An article on heart transplant compared CPI for 140 patients using primary graft dysfunction (PGD) in 30 days as their primary end point. Patients with no severe PGD had an initial median CPI of 0.44 (IQR: 0.37–0.53) while patients with severe PGD had median CPI of 0.29 (IQR: 0.23–0.33) with p < 0.001. Patients were also seen to have significant CPI differences at the 6-h mark, p < 0.001. Furthermore, the study was able to show that using an initial CPI cut off of 0.34 and a CPI cutoff of 0.33 at the six-hour mark showed that 79% of patients who had CPI values above cut-off values at their respective time points, survived, while patients who were below both cut-off points only had a survival rate of 2%, showing a high NPV [38][48].

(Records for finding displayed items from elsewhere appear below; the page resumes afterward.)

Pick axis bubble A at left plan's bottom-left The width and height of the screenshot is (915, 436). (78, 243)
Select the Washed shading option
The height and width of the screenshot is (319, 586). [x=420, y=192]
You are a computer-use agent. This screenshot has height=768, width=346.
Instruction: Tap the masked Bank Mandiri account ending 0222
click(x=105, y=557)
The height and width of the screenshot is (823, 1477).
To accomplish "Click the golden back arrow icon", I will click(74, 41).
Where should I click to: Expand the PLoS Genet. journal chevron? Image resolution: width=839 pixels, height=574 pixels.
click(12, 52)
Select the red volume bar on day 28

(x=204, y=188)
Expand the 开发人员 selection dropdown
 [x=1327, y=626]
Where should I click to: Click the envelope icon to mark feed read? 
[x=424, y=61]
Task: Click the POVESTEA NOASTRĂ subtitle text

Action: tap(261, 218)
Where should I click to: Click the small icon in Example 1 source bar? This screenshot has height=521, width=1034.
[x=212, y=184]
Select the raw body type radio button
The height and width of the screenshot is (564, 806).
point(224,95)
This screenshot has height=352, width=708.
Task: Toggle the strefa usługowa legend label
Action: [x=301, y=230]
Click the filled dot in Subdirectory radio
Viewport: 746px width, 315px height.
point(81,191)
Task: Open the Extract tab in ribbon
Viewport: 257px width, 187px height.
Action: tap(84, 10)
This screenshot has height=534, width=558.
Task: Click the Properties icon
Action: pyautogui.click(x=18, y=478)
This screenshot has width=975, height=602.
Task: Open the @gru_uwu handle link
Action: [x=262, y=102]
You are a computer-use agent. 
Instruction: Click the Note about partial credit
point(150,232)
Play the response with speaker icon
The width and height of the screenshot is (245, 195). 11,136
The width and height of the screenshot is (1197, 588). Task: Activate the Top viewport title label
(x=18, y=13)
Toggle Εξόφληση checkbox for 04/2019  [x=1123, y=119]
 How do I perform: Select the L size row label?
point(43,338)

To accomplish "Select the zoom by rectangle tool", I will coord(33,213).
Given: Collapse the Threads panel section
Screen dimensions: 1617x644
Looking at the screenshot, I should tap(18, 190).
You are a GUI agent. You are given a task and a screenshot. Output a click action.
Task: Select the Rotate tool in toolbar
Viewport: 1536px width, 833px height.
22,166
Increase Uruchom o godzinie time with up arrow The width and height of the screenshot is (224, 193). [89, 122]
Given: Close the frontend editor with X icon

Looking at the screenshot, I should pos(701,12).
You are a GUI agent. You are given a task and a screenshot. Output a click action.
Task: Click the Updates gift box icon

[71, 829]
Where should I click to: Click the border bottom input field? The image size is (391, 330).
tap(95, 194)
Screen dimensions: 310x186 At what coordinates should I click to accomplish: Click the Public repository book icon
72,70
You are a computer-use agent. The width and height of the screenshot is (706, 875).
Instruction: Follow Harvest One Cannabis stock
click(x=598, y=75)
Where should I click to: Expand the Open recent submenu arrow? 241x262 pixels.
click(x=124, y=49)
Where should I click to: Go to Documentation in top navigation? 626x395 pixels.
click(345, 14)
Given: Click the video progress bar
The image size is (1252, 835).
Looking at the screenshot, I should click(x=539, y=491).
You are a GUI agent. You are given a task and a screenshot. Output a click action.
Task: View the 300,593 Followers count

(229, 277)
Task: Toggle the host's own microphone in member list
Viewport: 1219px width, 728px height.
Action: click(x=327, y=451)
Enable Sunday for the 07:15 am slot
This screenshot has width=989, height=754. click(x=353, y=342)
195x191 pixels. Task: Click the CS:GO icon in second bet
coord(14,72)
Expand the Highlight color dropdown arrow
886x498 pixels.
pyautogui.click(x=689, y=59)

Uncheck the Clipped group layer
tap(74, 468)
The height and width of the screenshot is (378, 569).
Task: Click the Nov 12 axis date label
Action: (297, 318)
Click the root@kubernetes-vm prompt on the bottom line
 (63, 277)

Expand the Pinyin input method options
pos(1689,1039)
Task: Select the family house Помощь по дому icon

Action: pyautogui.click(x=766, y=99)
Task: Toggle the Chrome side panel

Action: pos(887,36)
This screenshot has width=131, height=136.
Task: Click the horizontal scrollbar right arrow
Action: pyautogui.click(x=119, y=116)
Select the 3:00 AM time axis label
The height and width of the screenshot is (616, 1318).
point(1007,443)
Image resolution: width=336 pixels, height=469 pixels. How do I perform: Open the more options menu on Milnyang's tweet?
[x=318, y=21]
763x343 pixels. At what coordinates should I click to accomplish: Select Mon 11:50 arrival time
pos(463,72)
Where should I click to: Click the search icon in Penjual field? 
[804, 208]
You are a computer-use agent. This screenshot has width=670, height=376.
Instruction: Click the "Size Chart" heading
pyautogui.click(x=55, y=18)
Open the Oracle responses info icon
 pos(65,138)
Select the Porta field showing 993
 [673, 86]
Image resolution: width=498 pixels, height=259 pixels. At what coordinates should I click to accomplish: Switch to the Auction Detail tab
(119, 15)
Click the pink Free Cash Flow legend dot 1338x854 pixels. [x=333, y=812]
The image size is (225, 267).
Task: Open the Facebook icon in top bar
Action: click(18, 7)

8.3. Chronic Kidney Disease

Another article dealt with CPI in chronic kidney disease with 349 patients and found that patients with a low CPI defined as MAP <  88 mmHg and CI  <  3.25  L/min/m2 had the highest one year mortality rate of 23.4%, whereas patients with a high CPI, defined as MAP ≥ 88 mmHg and CI  ≥  3.25  L/min/m2, had a mortality rate of 5.6% with p = 0.06 and with no univariate or multivariate analysis carried out in the study on CPI [39][47].

8.4. Ischemic Cardiomyopathy

The next article was in regard to ischemic cardiomyopathy which mainly focused on peak CPO and included 111 patients, but did find significance in univariate analysis of resting CPO in these patients. Resting CPO had a HR of 1.10 (95% CI: 0.33; 3.64) with regards to mortality, with median follow up of 29 months [40][46].

8.5. Extracorporeal Circulation

Lastly, Clark et al.’s article with regards to post extracorporeal circulation for cardiac procedures analyzed CPO and CPI in relation to survival 7 days post-procedure in 181 patients. This showed that CPO and CPI of the deceased patients in the study was approximately half the value of surviving patients with p < 0.03, but they were unable to perform univariate or multivariate analysis due to the small number of deaths in the patient pool [41][45].